• _Written task_
Retype the data below word for word, beginning at the line that contains "Viewport: 1190px width, 877px" and stopping after the line that contains "will (x=307, y=38).".

• _Supplied material_
= = = =

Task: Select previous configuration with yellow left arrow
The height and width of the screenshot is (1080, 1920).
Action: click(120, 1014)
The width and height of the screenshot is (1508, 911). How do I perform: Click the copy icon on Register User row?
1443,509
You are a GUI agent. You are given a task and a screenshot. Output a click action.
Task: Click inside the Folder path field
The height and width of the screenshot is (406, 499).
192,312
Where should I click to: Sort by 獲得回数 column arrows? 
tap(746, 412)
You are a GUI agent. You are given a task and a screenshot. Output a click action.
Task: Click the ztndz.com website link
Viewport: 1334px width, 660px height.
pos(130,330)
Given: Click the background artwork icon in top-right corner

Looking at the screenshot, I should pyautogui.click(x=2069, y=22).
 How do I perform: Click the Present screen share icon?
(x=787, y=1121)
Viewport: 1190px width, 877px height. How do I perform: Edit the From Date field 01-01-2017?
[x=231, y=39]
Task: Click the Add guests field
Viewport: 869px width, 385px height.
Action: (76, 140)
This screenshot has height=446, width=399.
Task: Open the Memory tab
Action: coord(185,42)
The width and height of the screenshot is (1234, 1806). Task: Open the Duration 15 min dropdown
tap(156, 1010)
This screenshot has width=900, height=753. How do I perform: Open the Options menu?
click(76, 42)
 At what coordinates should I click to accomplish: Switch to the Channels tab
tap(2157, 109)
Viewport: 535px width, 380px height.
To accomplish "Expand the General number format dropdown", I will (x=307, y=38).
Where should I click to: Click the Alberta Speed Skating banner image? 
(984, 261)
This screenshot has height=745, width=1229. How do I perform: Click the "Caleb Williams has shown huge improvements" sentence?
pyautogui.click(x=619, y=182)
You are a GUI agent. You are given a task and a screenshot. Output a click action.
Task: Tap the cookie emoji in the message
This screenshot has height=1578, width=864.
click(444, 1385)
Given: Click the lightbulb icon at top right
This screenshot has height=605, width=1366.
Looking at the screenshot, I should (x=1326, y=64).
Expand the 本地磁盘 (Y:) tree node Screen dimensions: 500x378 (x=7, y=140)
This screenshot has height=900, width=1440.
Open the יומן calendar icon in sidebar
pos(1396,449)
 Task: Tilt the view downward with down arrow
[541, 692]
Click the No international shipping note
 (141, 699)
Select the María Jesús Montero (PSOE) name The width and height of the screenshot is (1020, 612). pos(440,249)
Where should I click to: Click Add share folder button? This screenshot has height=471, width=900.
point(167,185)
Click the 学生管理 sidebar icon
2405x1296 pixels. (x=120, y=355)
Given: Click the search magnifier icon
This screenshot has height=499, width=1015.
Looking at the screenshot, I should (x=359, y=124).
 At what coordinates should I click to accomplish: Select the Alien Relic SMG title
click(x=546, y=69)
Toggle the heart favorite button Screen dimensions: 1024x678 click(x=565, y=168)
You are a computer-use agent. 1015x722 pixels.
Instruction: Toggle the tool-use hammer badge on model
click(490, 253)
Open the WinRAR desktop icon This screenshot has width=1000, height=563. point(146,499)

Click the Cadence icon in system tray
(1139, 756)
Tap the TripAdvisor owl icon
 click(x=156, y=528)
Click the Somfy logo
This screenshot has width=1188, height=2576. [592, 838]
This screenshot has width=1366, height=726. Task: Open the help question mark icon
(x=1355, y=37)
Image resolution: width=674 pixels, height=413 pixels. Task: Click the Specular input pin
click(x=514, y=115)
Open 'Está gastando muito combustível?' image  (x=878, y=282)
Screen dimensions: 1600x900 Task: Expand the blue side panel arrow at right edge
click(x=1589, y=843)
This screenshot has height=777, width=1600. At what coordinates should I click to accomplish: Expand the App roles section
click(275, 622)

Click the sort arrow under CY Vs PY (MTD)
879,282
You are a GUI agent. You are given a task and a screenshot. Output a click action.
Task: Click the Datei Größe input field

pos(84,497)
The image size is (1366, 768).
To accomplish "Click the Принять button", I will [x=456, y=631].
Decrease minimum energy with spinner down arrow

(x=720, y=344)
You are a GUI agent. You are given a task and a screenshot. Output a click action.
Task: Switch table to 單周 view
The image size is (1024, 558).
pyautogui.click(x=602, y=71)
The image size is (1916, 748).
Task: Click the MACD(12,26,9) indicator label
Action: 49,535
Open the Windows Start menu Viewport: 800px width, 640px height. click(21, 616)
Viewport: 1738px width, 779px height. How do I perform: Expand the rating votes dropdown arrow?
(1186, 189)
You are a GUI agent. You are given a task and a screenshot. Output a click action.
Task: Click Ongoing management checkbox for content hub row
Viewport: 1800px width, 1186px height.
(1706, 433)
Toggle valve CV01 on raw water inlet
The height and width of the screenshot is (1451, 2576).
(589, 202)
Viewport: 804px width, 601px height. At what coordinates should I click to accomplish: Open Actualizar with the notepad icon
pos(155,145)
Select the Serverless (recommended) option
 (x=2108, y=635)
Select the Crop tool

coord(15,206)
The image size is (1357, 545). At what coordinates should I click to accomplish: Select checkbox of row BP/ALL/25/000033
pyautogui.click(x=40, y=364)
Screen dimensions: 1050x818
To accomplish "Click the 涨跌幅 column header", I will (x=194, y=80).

= = = =

• _Exercise result_
Viewport: 1190px width, 877px height. How do I perform: Edit the From Date field 01-01-2017?
[x=231, y=39]
Task: Click the Add guests field
Viewport: 869px width, 385px height.
Action: (76, 140)
This screenshot has height=446, width=399.
Task: Open the Memory tab
Action: coord(185,42)
The width and height of the screenshot is (1234, 1806). Task: Open the Duration 15 min dropdown
tap(156, 1010)
This screenshot has width=900, height=753. How do I perform: Open the Options menu?
click(76, 42)
 At what coordinates should I click to accomplish: Switch to the Channels tab
tap(2157, 109)
Viewport: 535px width, 380px height.
To accomplish "Expand the General number format dropdown", I will (x=307, y=38).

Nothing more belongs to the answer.